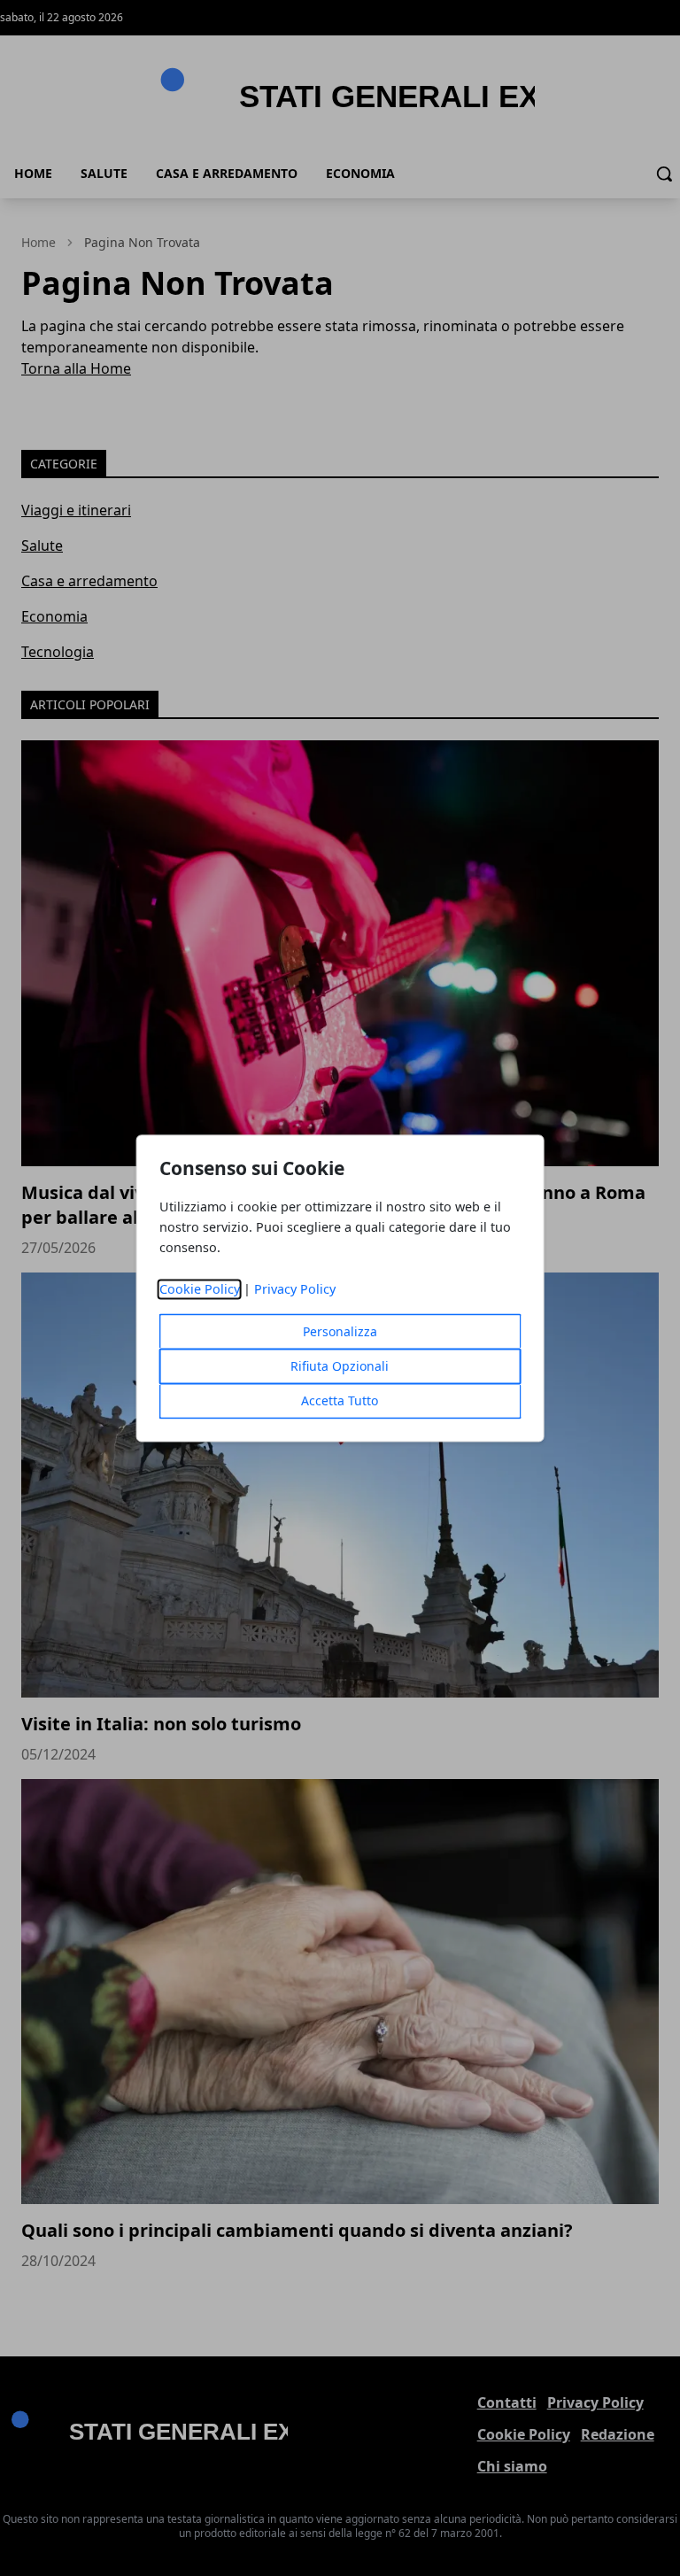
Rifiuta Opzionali (339, 1366)
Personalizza (340, 1331)
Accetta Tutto (339, 1400)
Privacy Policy (295, 1288)
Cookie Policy (199, 1288)
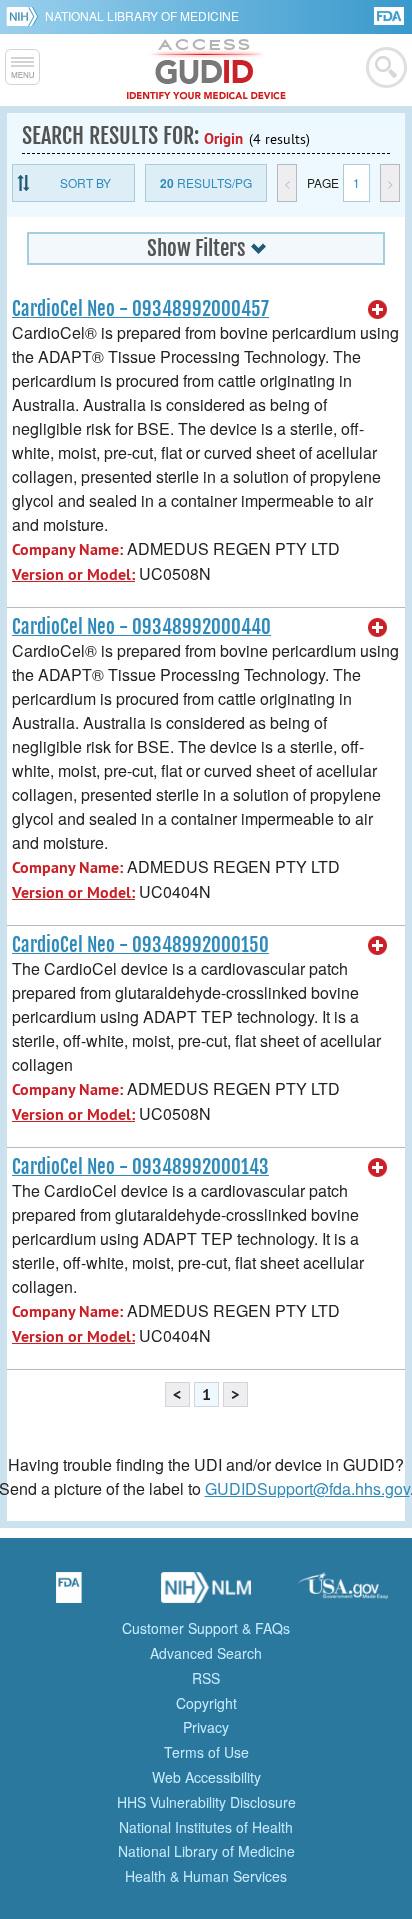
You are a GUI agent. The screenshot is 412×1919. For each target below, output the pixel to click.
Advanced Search (206, 1653)
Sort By (85, 182)
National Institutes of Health (206, 1827)
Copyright (206, 1703)
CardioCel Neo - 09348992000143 (140, 1167)
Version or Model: (73, 574)
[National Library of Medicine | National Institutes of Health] (206, 1594)
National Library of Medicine (142, 15)
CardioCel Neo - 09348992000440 (141, 627)
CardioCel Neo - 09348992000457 (140, 309)
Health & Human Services (206, 1876)
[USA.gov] (343, 1594)
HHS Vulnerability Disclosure (206, 1802)
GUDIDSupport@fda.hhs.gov (307, 1488)
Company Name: (67, 549)
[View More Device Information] (378, 310)
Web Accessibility (206, 1777)
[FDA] (390, 14)
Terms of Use (206, 1752)
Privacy (206, 1727)
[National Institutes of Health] (25, 16)
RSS (206, 1678)
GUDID (206, 70)
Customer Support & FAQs (206, 1628)
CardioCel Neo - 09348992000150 (140, 945)
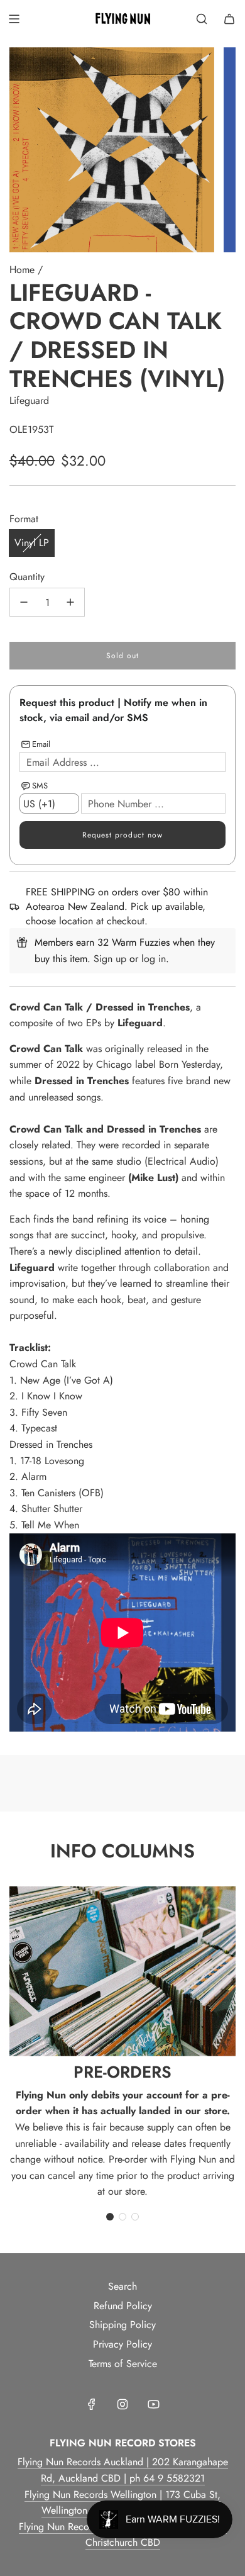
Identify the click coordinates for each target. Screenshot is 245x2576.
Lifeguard (29, 400)
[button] (110, 2216)
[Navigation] (14, 19)
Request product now (122, 835)
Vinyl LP (31, 542)
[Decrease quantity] (24, 602)
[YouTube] (153, 2404)
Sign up (110, 958)
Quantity (27, 576)
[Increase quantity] (70, 602)
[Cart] (229, 19)
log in (153, 958)
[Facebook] (92, 2404)
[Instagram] (122, 2404)
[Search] (201, 19)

### [Exercise directions]
Reproduce only the lines running from the beginning of the entries above to the line holding "Version or Model: (73, 574)", inclusive. Pictures stay out of the copy.

### [Answer to this task]
Rifiuta Opzionali (339, 1366)
Personalizza (340, 1331)
Accetta Tutto (339, 1400)
Privacy Policy (295, 1288)
Cookie Policy (199, 1288)
You are a GUI agent. The screenshot is 412×1919. For each target below, output the pixel to click.
Advanced Search (206, 1653)
Sort By (85, 182)
National Institutes of Health (206, 1827)
Copyright (206, 1703)
CardioCel Neo - 09348992000143 (140, 1167)
Version or Model: (73, 574)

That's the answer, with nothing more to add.